Click to expand Tensorflow example ```python from tensorflow.keras.optimizers import Adam from tensorflow.keras.callbacks import LearningRateScheduler import tensorflow as tf import numpy as np def lr_schedule(epoch, lr): if epoch < 2000: return 0.01 elif epoch < 4000: return 0.001 elif epoch < 7000: return 0.0001 else: return 0.00001 tf.keras.backend.set_floatx('float32') # Define the XOR gate inputs and outputs input_size = 3 inputs = np.array([[ 0, 0, 0 ], [ 0, 0, 1 ], [ 0, 1, 0 ], [ 0, 1, 1 ], [ 1, 0, 0 ], [ 1, 0, 1 ], [ 1, 1, 0 ], [ 1, 1, 1 ]], dtype = np.float32) outputs = np.array([[0], [1], [1], [0], [1], [0], [0], [1]], dtype = np.float32) # Create a simple convolutional neural network model = tf.keras.Sequential([ tf.keras.layers.Input(shape=(input_size,)), # Input layer (no bias) tf.keras.layers.Dense(5, activation='sigmoid', use_bias=False), # Dense layer with 2 units and tanh activation tf.keras.layers.Dense(1, activation='sigmoid', use_bias=False) # Output layer with 1 unit and sigmoid activation (binary classification) ]) # Compile the model optimizer = Adam(learning_rate=0.01) model.compile(optimizer=optimizer, loss='binary_crossentropy', metrics=['accuracy']) # Train the model lr_callback = LearningRateScheduler(lr_schedule) model.fit(inputs, outputs, epochs=9000, callbacks=[lr_callback], verbose=0) # proof of concep :P # Evaluate the model on the training data loss, accuracy = model.evaluate(inputs, outputs) print(f"Model accuracy: {accuracy * 100:.2f}%") # Predict XOR gate outputs predictions = model.predict(inputs) print("Predictions:") for i in range(len(inputs)): print(f"Input: {inputs[i]}, Predicted Output: {predictions[i][0]:.7f}") # Print weights print() all_layers_units = [input_size] + [layer.units for layer in model.layers] # input_size because `keras.Sequential` optimizes it by merging it with the dense on for l in range(0,len(all_layers_units)-1): input_units = all_layers_units[l] output_units = all_layers_units[l+1] weights = model.layers[l].get_weights()[0] print(f"// LAYER: {l} -> {l+1}:") for j in range(0,output_units): for i in range(0,input_units): print(f"{weights[i][j]:.7f}", end=', ') print() print() ```
GiorgosXou commented 3 months ago

btw, fun realization I had... tensorflow by default returns the weights of each layer in a 2D-matrix of i*j instead of j*i: image

I chose the reverse way for optimization reason.

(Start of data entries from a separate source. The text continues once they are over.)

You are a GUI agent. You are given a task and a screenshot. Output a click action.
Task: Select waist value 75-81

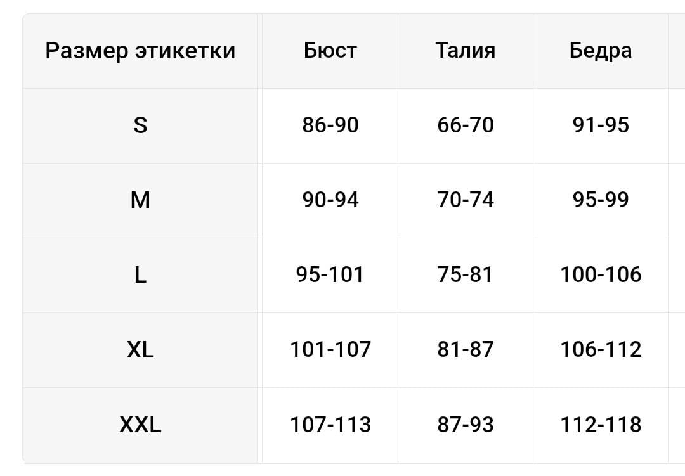coord(465,275)
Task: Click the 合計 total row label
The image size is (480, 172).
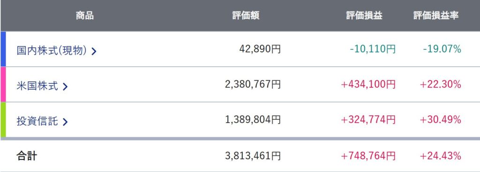Action: coord(27,156)
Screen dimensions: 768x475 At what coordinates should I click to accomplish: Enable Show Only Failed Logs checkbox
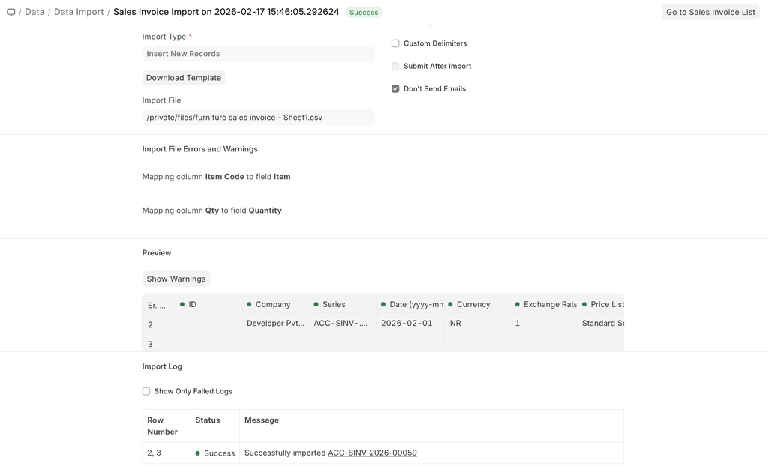146,391
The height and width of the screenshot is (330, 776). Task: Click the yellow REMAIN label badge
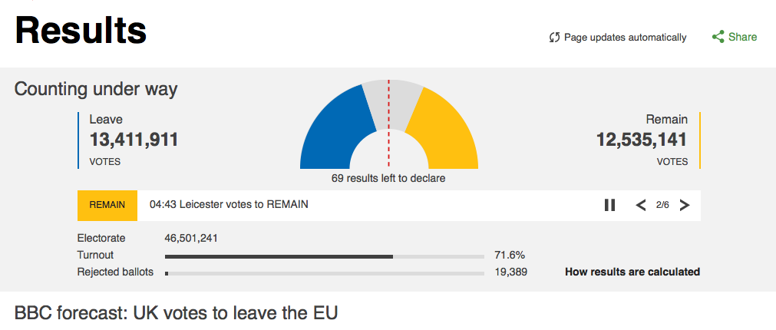(x=107, y=205)
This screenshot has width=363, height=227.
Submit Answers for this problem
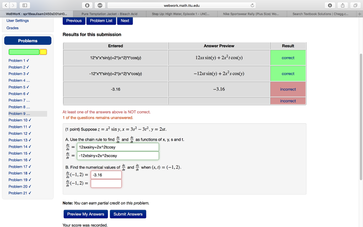[128, 214]
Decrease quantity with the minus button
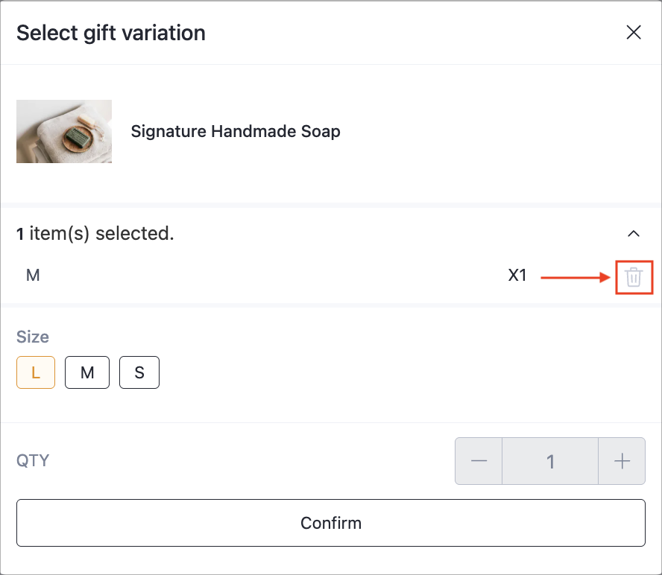 [x=479, y=461]
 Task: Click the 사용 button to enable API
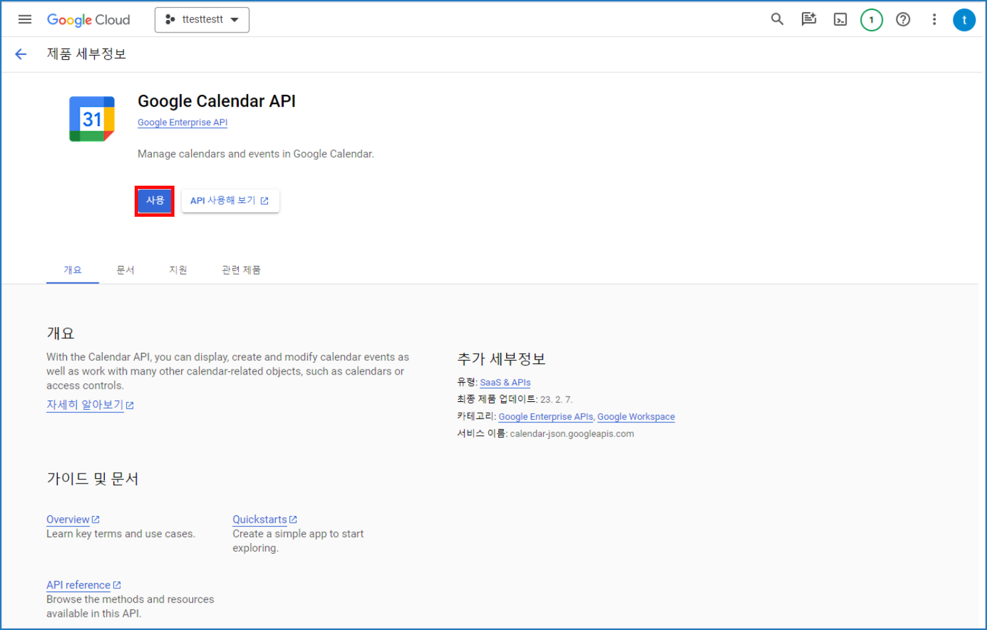tap(154, 200)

GiorgosXou commented 3 months ago

"Life is suffering"

pjurczen commented 3 months ago

@pjurczen sorry for my late reply, I am planning to do so. I am planning to implement both multi-bias and non-bias layers. Although, until I do so, you might be interested in playing with something like this instead: screenshot_image

Click to expand Tensorflow example

Hey, thanks for the reply! I ended up implementing the forward feed myself for the small network that I was using.